I carabinieri di Milano hanno fermato una banda dedita allo spaccio di stupefacenti. Il sodalizio criminale comprendeva membri provenienti dalla Cina, dal Marocco, dall’Albania e dall’Italia, con persone dalla Calabria alla Liguria, passando per la Campania, il Piemonte, la Lombardia e la Puglia. La parola in codice principale per indicare le diverse partite di droga che utilizzavano era abbastanza originale: "Menù di carne o vegetariano?".
Le parole in codice usate dagli spacciatori
In questo modo i componenti della banda, dieci dei quali raggiunti dall’ordinanza di custodia cautelare eseguiti, tra gli altri, nelle province di Milano, Bergamo e Pavia, facevano riferimento all’opzione vegetariana quando parlavano di una partita di marijuana e a quella "di carne" per indicare invece l’hashish. Dalle intercettazioni effettuate dai carabinieri si sono raccolte anche altri messaggi criptati come "uno di verde", che indicava un chilo di marijuana, e "un assaggio di dry", che significava un campione di cocaina. Gli spacciatori usavano anche dei cellulari criptati, che si possono sbloccare solo con uno speciale tipo di password. Il denaro che proveniva dall’attività di spaccio veniva periodicamente ritirato da un membro dell’organizzazione, grazie alla collaborazione di cittadini cinesi compiacenti e coindagati, attraverso l’occultamento all’interno di bagagli da stiva. I contanti arrivavano prima a Hong Kong e, poi, tramite trasferimenti bancari, in Marocco. Qui veniva poi completato il processo di "pulizia" del denaro che veniva reinvestito in attività commerciali apparentemente lecite, soprattutto nel settore dell’ abbigliamento, impiegato in altre operazioni finanziarie per disperderne le tracce e usarlo nuovamente per l’acquisto di droga per l’organizzazione. Attraverso un sistema basato sulla lealtà tra famiglie di commercianti cinesi e intermediari del Marocco, il denaro veniva trasferito da un Paese all’altro con l’applicazione di un interesse, che diventava il guadagno degli intermediari. Ogni transazione di denaro veniva identificata da un "codice", conosciuto dai broker e dai clienti nei rispettivi Paesi, in modo che solo l’interessato potesse riscuotere la somma. I grossisti cinesi utilizzavano biglietti da visita del negozio, sui quali annotavano le somme versate a titolo di pagamento.

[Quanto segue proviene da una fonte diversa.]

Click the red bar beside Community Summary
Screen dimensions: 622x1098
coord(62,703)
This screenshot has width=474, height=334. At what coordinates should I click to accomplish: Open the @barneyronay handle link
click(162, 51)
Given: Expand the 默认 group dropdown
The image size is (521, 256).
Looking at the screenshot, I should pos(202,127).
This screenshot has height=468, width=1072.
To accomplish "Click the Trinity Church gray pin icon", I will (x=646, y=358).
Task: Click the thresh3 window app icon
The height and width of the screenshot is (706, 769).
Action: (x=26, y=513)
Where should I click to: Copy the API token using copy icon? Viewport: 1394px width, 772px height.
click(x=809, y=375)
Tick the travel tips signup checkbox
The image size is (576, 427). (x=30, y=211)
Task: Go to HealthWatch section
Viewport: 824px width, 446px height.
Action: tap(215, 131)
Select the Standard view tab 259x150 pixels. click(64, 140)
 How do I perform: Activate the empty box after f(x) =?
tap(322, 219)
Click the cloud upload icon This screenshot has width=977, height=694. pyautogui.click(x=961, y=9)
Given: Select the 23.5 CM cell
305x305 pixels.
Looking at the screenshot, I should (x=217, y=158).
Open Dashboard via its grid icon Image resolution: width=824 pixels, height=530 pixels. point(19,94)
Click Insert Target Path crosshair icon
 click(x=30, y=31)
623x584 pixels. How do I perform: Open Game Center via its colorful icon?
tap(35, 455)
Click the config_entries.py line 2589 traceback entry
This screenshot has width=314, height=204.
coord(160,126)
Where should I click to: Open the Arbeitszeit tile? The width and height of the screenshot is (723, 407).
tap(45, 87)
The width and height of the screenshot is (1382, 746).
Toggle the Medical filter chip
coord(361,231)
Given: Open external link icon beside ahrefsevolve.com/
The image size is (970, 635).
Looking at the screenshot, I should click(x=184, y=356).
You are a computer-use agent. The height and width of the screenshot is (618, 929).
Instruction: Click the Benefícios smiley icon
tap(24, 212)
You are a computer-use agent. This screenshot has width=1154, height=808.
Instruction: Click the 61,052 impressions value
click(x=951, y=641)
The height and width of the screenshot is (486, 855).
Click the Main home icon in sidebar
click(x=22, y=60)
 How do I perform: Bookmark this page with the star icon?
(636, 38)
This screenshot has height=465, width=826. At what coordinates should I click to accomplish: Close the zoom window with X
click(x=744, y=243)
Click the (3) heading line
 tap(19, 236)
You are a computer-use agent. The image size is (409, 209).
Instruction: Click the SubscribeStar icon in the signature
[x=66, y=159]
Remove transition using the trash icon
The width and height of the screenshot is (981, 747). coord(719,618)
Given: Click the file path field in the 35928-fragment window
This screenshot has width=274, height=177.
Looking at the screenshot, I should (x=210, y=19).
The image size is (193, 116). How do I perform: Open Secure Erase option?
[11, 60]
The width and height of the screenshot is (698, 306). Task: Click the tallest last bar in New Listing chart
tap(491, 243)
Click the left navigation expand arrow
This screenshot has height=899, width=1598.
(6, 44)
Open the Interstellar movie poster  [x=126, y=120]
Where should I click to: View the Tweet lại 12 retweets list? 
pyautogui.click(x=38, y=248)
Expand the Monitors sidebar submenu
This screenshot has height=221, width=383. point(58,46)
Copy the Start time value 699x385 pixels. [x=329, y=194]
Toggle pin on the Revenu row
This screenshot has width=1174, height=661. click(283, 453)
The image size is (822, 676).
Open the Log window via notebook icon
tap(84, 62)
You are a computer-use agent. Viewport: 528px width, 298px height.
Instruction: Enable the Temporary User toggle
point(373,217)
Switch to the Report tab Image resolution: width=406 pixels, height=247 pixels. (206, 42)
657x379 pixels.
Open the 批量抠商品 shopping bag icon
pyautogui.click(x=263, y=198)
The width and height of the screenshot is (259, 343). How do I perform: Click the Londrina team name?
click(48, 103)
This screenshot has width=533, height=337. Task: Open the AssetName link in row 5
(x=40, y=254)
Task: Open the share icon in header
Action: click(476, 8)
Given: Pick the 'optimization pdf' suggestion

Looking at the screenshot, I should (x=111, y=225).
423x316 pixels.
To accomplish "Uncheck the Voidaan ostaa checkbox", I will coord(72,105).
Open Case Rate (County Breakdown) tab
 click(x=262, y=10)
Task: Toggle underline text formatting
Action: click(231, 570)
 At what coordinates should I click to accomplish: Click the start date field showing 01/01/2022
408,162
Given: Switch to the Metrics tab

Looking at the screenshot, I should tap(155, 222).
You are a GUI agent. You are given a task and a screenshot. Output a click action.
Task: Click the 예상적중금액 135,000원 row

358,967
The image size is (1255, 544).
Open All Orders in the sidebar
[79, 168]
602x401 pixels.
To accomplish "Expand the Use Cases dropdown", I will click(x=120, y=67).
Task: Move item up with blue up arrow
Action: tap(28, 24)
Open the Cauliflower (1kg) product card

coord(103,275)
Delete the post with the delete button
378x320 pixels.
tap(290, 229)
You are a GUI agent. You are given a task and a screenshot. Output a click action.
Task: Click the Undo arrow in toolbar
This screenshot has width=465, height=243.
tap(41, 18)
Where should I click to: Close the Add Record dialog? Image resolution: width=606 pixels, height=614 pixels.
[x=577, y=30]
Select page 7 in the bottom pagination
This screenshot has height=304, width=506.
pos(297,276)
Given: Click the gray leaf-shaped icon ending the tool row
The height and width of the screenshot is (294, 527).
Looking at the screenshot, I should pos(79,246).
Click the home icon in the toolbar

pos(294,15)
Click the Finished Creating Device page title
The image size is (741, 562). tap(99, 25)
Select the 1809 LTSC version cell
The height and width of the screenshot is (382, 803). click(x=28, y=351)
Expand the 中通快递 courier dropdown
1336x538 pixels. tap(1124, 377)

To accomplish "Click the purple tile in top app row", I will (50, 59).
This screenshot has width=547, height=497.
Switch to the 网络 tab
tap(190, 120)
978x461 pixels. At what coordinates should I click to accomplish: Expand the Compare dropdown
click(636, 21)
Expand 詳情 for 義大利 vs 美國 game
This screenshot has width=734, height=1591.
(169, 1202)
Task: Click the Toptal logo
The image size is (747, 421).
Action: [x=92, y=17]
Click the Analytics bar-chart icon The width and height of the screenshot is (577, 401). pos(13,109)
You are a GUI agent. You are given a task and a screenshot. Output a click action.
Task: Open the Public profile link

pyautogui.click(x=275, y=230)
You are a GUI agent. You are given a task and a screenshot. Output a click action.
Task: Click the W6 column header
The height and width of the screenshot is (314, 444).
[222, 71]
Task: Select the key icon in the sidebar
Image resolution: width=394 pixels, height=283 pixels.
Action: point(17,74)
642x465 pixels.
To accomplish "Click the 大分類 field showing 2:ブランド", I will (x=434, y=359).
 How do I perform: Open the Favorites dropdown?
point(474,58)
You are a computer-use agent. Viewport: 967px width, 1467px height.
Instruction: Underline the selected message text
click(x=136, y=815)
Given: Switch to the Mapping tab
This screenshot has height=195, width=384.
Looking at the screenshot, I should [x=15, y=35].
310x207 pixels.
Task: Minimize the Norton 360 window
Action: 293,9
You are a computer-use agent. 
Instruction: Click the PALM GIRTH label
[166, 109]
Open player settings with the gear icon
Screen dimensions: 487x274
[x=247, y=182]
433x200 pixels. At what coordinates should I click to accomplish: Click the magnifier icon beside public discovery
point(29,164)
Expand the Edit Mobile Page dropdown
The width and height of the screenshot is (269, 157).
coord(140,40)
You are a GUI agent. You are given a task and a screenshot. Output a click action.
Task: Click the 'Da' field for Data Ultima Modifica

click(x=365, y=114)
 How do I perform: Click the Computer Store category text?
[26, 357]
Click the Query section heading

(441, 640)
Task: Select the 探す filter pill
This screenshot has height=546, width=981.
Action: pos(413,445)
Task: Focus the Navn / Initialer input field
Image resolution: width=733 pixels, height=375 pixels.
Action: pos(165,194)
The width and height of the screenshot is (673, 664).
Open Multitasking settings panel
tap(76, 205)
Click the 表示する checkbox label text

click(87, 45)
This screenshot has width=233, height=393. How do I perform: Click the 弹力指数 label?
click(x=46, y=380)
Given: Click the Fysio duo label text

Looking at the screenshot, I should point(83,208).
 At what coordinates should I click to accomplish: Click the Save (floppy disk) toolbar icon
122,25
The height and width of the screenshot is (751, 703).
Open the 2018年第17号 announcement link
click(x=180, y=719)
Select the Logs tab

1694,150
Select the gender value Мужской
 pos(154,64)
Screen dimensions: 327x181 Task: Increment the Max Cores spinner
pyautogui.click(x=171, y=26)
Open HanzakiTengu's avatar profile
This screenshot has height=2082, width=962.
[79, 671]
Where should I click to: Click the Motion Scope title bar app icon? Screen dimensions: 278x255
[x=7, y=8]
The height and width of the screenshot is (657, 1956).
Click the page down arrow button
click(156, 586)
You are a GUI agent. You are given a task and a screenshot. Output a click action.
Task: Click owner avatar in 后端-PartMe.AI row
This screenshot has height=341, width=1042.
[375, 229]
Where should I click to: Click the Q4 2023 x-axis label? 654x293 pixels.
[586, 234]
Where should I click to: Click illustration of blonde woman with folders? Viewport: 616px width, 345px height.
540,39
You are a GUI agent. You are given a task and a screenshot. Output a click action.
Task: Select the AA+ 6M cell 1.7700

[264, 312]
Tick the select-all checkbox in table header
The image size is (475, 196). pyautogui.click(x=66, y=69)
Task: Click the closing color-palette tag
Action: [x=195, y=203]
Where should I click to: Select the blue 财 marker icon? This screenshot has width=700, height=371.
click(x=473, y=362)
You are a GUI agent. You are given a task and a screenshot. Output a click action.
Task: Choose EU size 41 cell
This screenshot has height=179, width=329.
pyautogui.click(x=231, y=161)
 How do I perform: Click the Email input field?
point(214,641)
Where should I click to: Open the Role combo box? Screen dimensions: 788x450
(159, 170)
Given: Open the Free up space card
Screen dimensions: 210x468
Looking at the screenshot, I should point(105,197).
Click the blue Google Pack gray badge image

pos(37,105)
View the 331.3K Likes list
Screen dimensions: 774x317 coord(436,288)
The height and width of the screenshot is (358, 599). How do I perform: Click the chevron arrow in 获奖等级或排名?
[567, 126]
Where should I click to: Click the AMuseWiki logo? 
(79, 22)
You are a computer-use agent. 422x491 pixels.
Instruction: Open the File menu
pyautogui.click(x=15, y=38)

I continui viaggi del denaro grazie ad agenzie compiacenti
Secondo quanto ricostruito dalle indagini, i trasporti erano organizzati attraverso agenzie di viaggio compiacenti ed avevano una cadenza a ritmi serrati fino a tre viaggi settimanali lungo la tratta Roma – Hong Kong, meta finale delle banconote. Nello scalo aereo romano al check in, una volta ottenuta la carta d’imbarco e registrato il bagaglio, con l’espediente di dichiarare dei valori al "tax refund" gli indagati si riappropriavano delle valigie e attendevano l’ingresso del corriere alle zone d’imbarco, superando i controlli doganali, per evitare eventuali controlli in frontiera da parte dell' Agenzia delle Dogane. Le valige con il denaro venivano avvolte con la pellicola protettiva "safe-bag" per evitare che durante gli scali potessero essere aperte.